(courtesy NORML Foundation, http://www.norml.org)
San Mateo, CA: San Mateo County health officials received their first shipment of government grown medical marijuana last week. The federally-provided marijuana will be dispensed imminently to local AIDS patients as part of a groundbreaking local study to better determine its therapeutic value. San Mateo County is the first municipality in the country allowed to legally distribute medicinal marijuana under federal law.
"I see this as a milestone -- a first step -- toward the day when this drug will be available for doctors to prescribe for people who are suffering in great pain," said Michael Nevin, President of the San Mateo County Board of Supervisors. Nevin first began lobbying for the program in 1997 and received federal permission to implement the plan last November. In April, local health officials requested 300 marijuana cigarettes from the federal National Institute on Drug Abuse (NIDA). The shipment -- approximately a two-month supply, according to health officials -- arrived at San Francisco International Airport last Wednesday. Federal researchers cultivate marijuana for research purposes at the University of Mississippi at Oxford. NIDA is the only legal supplier of marijuana in the United States.
Sixty local AIDS patients will have access to the government-grown pot as part of an 18-month study to evaluate the drug's ability to mitigate symptoms of the AIDS wasting syndrome. Only patients who have prior experience using marijuana are eligible to participate in the program, which will be led by Dr.

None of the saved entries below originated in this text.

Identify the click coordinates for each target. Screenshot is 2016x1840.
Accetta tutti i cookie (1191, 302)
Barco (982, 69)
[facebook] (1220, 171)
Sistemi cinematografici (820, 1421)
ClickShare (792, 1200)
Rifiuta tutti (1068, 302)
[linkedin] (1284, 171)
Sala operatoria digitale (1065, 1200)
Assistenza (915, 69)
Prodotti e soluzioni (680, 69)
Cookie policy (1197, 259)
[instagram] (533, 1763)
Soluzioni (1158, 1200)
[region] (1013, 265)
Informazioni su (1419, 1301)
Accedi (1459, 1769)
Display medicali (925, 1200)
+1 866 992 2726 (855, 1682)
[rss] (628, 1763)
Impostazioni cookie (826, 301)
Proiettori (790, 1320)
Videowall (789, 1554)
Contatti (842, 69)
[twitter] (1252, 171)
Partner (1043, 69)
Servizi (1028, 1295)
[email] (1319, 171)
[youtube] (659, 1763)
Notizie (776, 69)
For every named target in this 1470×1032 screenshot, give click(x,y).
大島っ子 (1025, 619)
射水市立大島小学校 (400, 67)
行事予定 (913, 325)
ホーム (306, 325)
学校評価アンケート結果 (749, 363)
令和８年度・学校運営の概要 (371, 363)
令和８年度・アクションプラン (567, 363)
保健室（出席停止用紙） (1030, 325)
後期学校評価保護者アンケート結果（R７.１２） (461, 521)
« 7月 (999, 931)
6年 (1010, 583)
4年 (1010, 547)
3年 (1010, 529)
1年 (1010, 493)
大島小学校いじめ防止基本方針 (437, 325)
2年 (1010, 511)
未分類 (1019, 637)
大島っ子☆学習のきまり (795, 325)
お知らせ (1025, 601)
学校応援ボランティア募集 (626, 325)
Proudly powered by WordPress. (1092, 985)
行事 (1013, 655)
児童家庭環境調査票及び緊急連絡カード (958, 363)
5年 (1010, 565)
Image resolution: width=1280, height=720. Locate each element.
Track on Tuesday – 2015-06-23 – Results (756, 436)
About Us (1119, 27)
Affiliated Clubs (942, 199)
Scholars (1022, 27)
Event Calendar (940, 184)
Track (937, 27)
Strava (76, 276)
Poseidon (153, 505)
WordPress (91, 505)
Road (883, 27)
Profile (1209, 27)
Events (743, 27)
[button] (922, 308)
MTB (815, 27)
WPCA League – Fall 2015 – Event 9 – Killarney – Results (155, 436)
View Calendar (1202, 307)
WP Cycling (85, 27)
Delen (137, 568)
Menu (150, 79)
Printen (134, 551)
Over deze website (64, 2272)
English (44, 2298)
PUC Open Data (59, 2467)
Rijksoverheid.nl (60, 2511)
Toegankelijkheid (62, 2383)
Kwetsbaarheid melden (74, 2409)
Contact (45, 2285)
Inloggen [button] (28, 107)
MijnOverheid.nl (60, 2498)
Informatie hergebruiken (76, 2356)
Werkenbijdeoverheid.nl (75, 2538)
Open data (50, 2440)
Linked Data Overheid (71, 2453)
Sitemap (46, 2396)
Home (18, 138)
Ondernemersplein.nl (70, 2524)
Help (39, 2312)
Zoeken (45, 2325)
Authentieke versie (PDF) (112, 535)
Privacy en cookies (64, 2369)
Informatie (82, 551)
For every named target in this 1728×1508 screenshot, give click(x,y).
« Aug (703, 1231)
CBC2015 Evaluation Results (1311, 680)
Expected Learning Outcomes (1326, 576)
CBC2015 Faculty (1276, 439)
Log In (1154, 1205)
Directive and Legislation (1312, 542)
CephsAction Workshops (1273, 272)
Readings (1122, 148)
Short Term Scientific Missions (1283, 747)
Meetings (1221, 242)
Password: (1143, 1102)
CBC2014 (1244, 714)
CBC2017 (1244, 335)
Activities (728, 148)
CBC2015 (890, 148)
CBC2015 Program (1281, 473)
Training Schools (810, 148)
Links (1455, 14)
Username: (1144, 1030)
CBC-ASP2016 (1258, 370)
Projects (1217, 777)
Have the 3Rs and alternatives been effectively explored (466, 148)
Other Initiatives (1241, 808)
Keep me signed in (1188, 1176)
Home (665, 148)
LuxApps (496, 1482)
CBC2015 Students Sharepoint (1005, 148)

Dennis Israelski, chief of infectious diseases and AIDS medicine at San Mateo County Hospital and Clinics.
Although there exists a large body of anecdotal evidence indicating that marijuana provides symptomatic relief for patients with AIDS, almost no scientific research has been conducted on humans. Preliminary results announced last year from an ongoing University of California at San Francisco study found that patients who smoked marijuana gained significantly more weight on average than those receiving a placebo, and had slightly lower viral levels.